TASK TO COMPLETE
Each record is to be printed again exactly, though not its pictures.

Collected data entries

○ ○ ○

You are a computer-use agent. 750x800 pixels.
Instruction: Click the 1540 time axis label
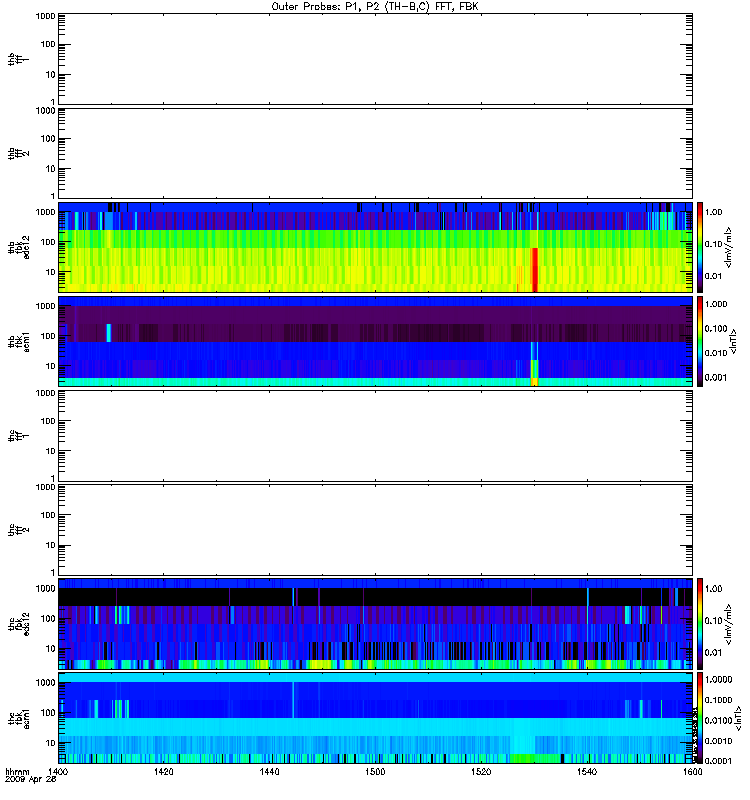[587, 772]

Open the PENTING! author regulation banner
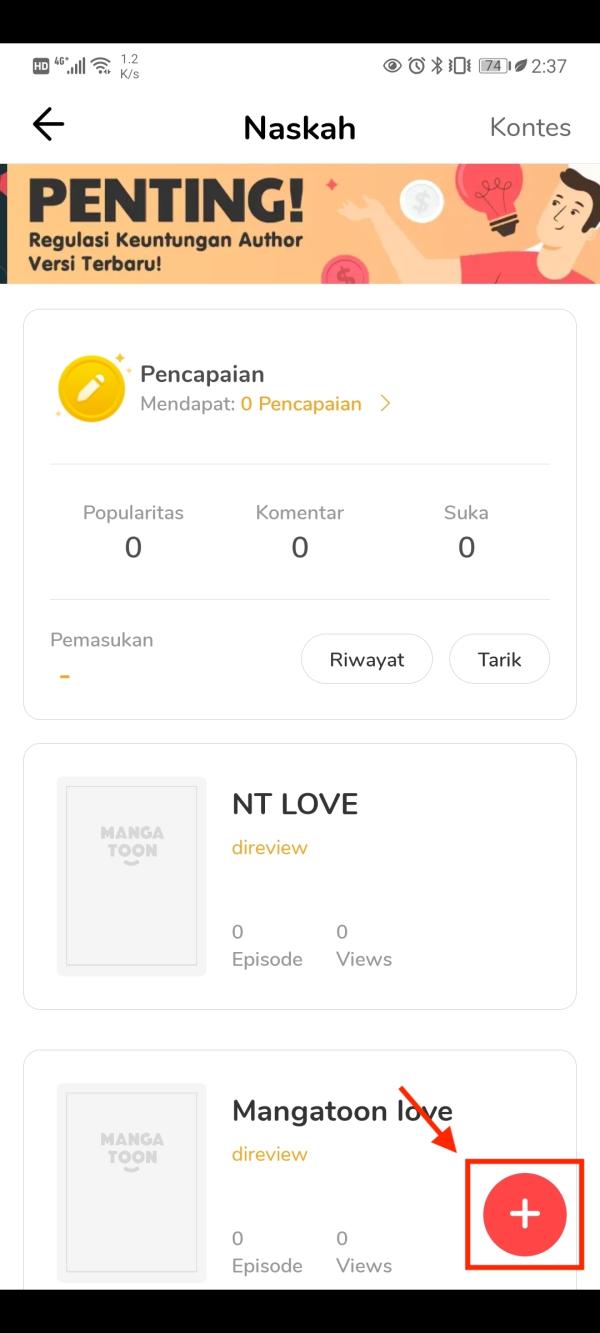pos(300,222)
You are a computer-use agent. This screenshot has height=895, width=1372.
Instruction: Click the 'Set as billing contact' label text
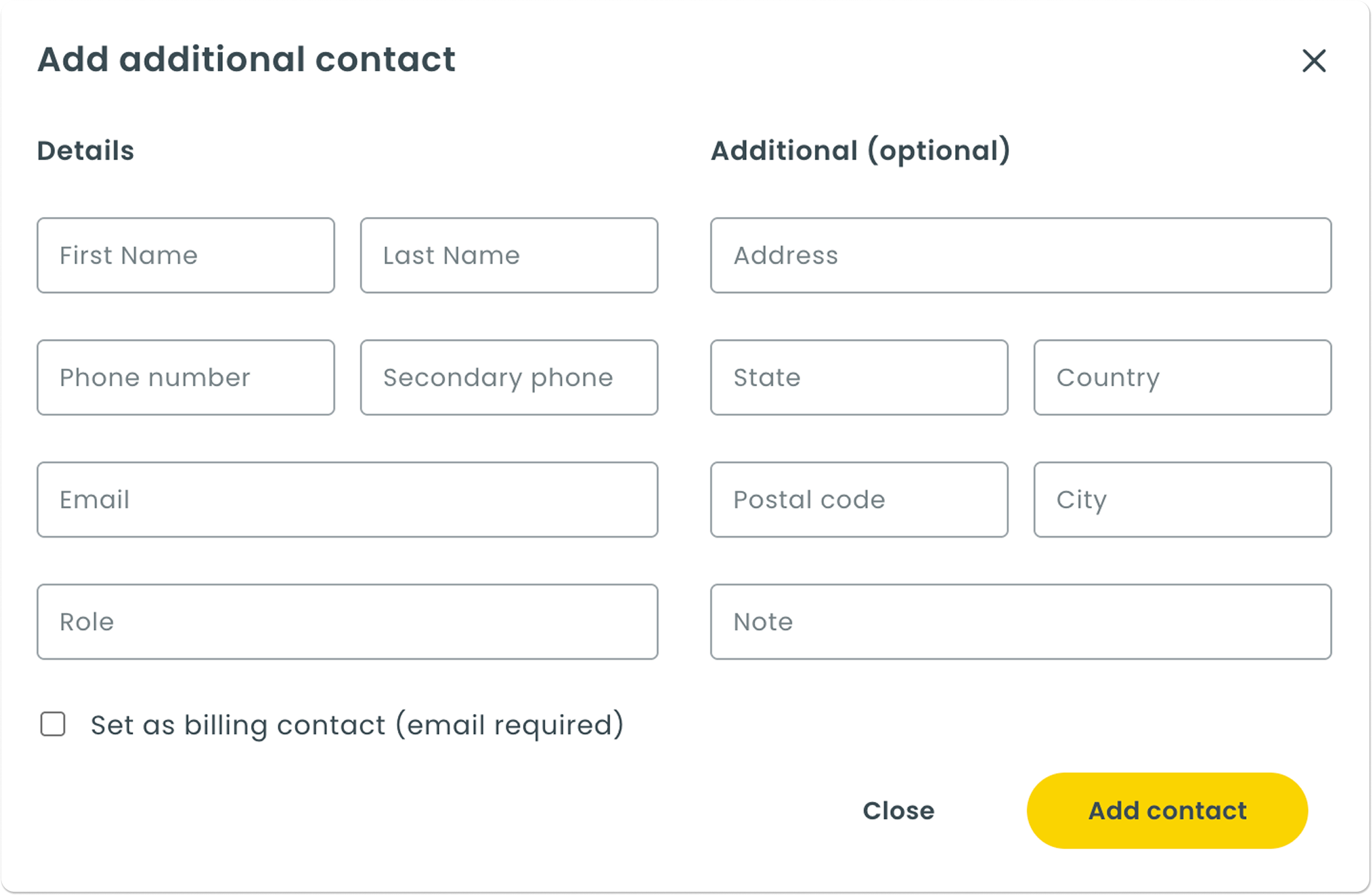357,725
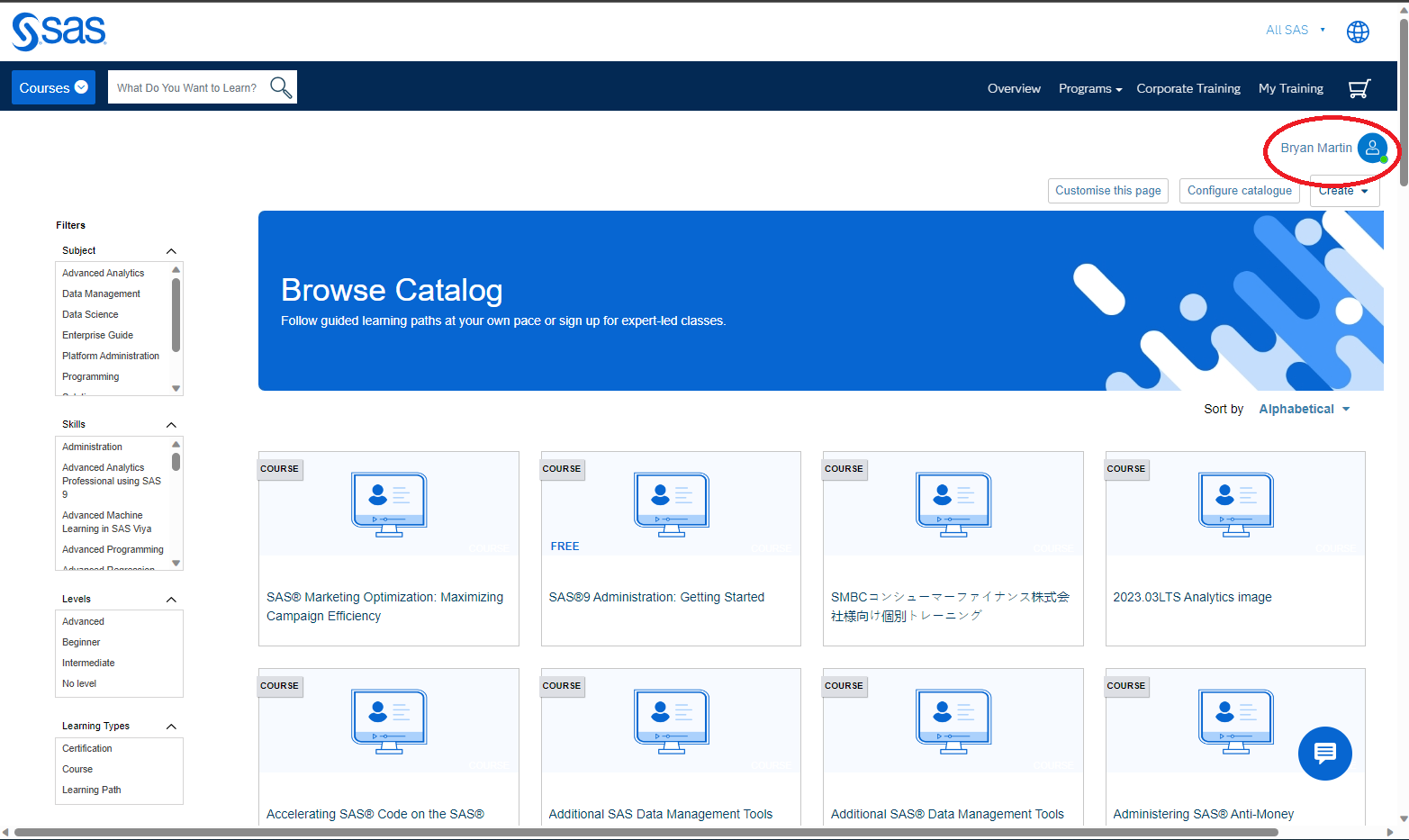
Task: Select the Programming subject filter
Action: click(90, 376)
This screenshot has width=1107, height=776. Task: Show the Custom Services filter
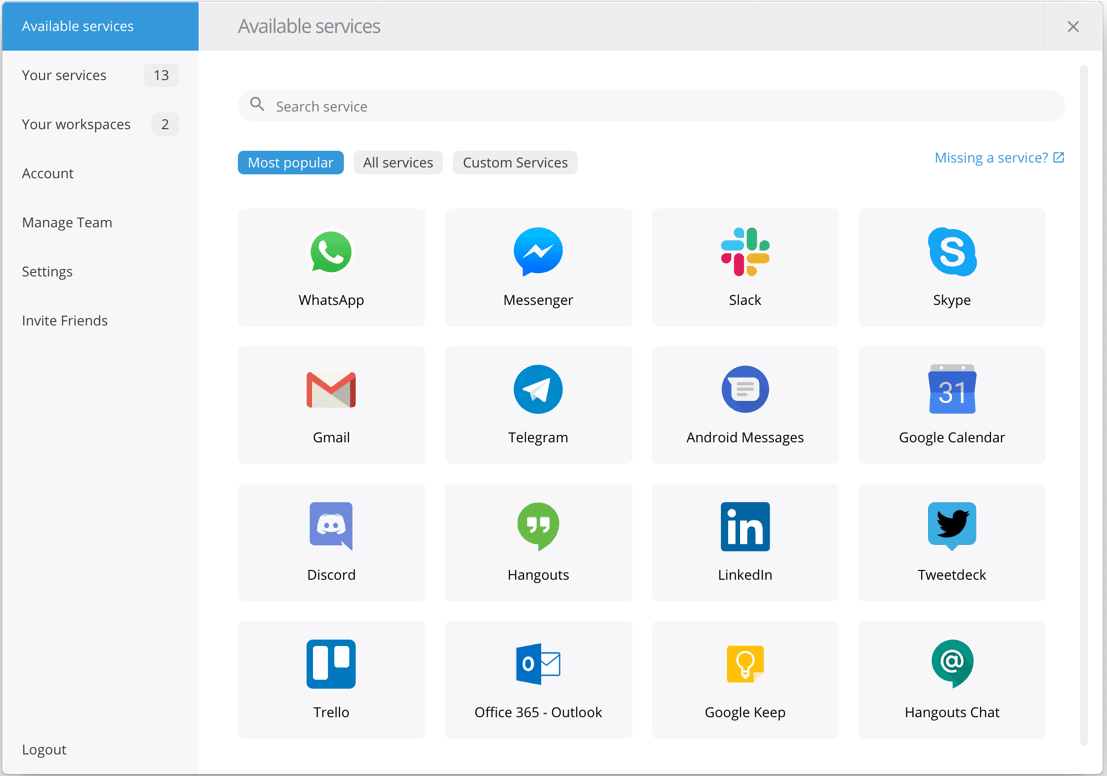(515, 163)
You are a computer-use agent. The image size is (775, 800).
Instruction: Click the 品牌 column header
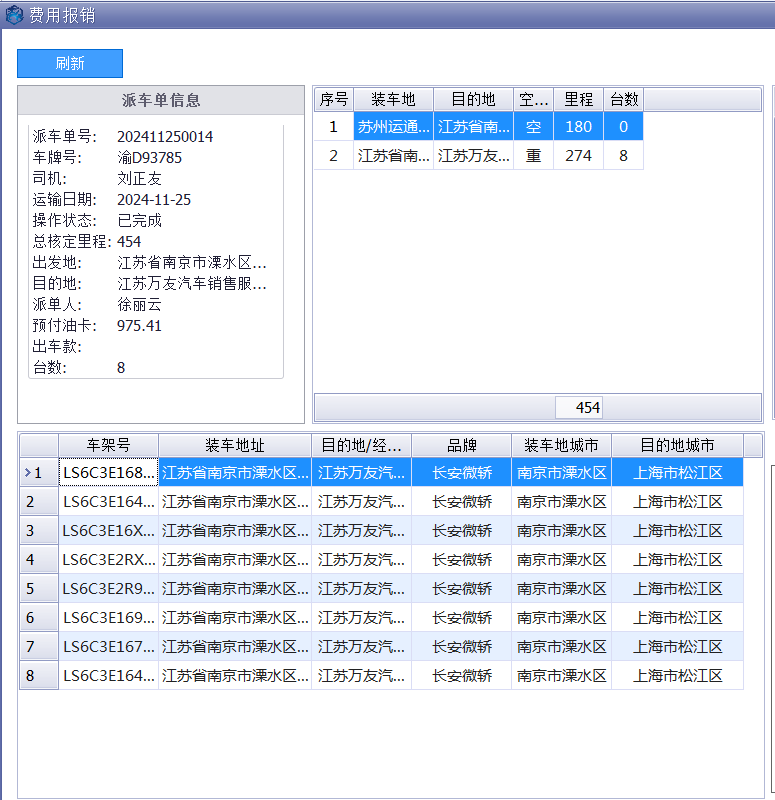pyautogui.click(x=461, y=445)
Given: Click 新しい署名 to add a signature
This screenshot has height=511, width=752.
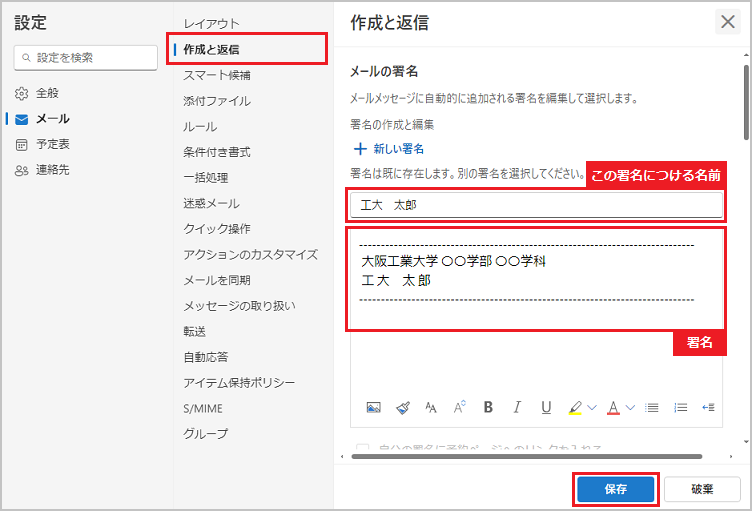Looking at the screenshot, I should pos(389,148).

○ ○ ○

RESPONSE BOX
You are a computer-use agent. 750x800 pixels.
Instruction: Click the 1540 time axis label
[587, 772]

Open the PENTING! author regulation banner
pos(300,222)
You are a computer-use agent. This screenshot has height=895, width=1372.
Instruction: Click the 'Set as billing contact' label text
357,725
Task: Select the Programming subject filter
Action: click(90, 376)
This screenshot has width=1107, height=776. Task: Show the Custom Services filter
(515, 163)
You are a computer-use agent. The image size is (775, 800).
Instruction: Click the 品牌 column header
pyautogui.click(x=461, y=445)
Given: Click 新しい署名 to add a signature
This screenshot has height=511, width=752.
Looking at the screenshot, I should pos(389,148).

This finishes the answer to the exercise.